Istruzioni di lavoro:
(a) Rispondi a queste domande sull'estratto sulla 'Ndrangheta:
(i) Quanti sono ancora i latitanti calabresi?
(ii) Chi è indicato come il numero uno tra i ricercati?
(iii) Perché i riti iniziatici sono stati in qualche modo attenuati?
(b) Ricopia dall'estratto sulla 'Ndrangheta il passo che va da "Alcuni osservatori pensano" a "traffico di stupefacenti?".

Estratto della fonte:
Devono essere citate le cosche Mancuso a Vibo, Arena a Crotone,
Gallace a Guardavalle, e l’elenco potrebbe continuare
per ciascuna delle regioni interessate.
Negli ultimi mesi sono stati assicurati alla giustizia latitanti
di primo piano...
I latitanti calabresi, nonostante i numerosi e importanti
arresti di questi ultimi anni, sono ancora un centinaio e
forse più. Se sono stati catturati esponenti di spicco
come Giuseppe Morabito, Orazio De Stefano, Pasquale Tegano,
Roberto Pannunzi, Santo Maesano e altri ancora, restano ancora
latitanti pericolosi come Pasquale Condello, in questo momento
il numero uno tra i ricercati, e poi rappresentanti delle
cosche Rosmini, Iamonte, Barbaro e molti altri ancora. È
un problema serio in cui deve essere richiesto il massimo
impegno da parte degli apparati investigativi, perché
la presenza di latitanti rende vane le condanne se non seguite
da effettiva espiazione della pena e costituisce ulteriore
elemento di pericolo per la collettività.
La vecchia ’Ndrangheta si caratterizzava per la struttura
chiusa e per la presenza di riti iniziatici di carattere quasi
“esoterico”. Queste tradizioni permangono anche
oggi?
Alcuni osservatori pensano che i riti iniziatici di affiliazione
e di passaggio di grado appartengano al passato e rappresentino
ormai una tradizione folkloristica e poco funzionale. Non
è così. Esse sono state in qualche modo attenuate,
perché, se anche avvolte da segretezza, tuttavia potevano
essere rivelate dai collaboratori di giustizia. Oggi avvengono
in forme ancora più segrete e con numero di partecipanti
ancora più ristretto, ma sono indispensabili per definire
appartenenza e gerarchie interne, indispensabili per rendersi
“riconoscibili” in ogni parte del mondo, oltre
che per rafforzare il senso di identità.
In che periodo la ’Ndrangheta ha fatto il salto di qualità
entrando nel traffico di stupefacenti?

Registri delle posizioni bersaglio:
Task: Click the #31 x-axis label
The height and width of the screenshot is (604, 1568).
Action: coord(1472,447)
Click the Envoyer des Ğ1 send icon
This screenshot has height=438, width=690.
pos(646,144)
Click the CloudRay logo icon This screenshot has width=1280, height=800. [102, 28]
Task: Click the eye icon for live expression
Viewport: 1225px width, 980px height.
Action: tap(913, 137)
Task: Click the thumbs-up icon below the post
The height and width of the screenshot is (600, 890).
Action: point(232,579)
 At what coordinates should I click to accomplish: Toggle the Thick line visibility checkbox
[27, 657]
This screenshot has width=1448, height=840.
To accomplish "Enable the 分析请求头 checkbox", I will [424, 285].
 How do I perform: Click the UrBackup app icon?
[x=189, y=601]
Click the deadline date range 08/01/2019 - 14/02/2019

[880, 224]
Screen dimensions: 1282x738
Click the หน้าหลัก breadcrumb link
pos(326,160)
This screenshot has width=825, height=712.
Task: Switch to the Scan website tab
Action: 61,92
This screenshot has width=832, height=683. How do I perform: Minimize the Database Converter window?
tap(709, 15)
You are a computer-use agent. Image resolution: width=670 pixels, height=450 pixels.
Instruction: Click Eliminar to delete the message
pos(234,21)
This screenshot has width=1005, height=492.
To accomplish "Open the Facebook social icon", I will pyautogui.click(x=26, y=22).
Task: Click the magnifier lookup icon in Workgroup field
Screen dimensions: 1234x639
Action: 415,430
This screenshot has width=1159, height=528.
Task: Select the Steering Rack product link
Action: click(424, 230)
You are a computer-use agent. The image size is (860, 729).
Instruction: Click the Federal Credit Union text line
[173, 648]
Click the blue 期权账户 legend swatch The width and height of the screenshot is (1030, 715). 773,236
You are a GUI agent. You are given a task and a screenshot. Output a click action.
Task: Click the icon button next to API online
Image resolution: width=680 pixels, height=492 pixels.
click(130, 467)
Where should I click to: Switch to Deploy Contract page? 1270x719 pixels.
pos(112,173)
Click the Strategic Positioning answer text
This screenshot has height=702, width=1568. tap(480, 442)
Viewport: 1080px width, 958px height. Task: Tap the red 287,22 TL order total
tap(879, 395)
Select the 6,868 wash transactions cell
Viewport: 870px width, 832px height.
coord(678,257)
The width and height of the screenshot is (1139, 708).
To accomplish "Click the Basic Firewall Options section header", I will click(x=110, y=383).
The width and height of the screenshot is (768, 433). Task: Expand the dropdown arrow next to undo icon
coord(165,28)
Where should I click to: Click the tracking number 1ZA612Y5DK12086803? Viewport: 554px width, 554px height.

Risposte in ordine:
(a)
(i) Un centinaio e forse più.
(ii) Pasquale Condello.
(iii) Perché, pur avvolti da segretezza, potevano essere rivelati dai collaboratori di giustizia.

(b)
Alcuni osservatori pensano che i riti iniziatici di affiliazione
e di passaggio di grado appartengano al passato e rappresentino
ormai una tradizione folkloristica e poco funzionale. Non
è così. Esse sono state in qualche modo attenuate,
perché, se anche avvolte da segretezza, tuttavia potevano
essere rivelate dai collaboratori di giustizia. Oggi avvengono
in forme ancora più segrete e con numero di partecipanti
ancora più ristretto, ma sono indispensabili per definire
appartenenza e gerarchie interne, indispensabili per rendersi
“riconoscibili” in ogni parte del mondo, oltre
che per rafforzare il senso di identità.
In che periodo la ’Ndrangheta ha fatto il salto di qualità
entrando nel traffico di stupefacenti?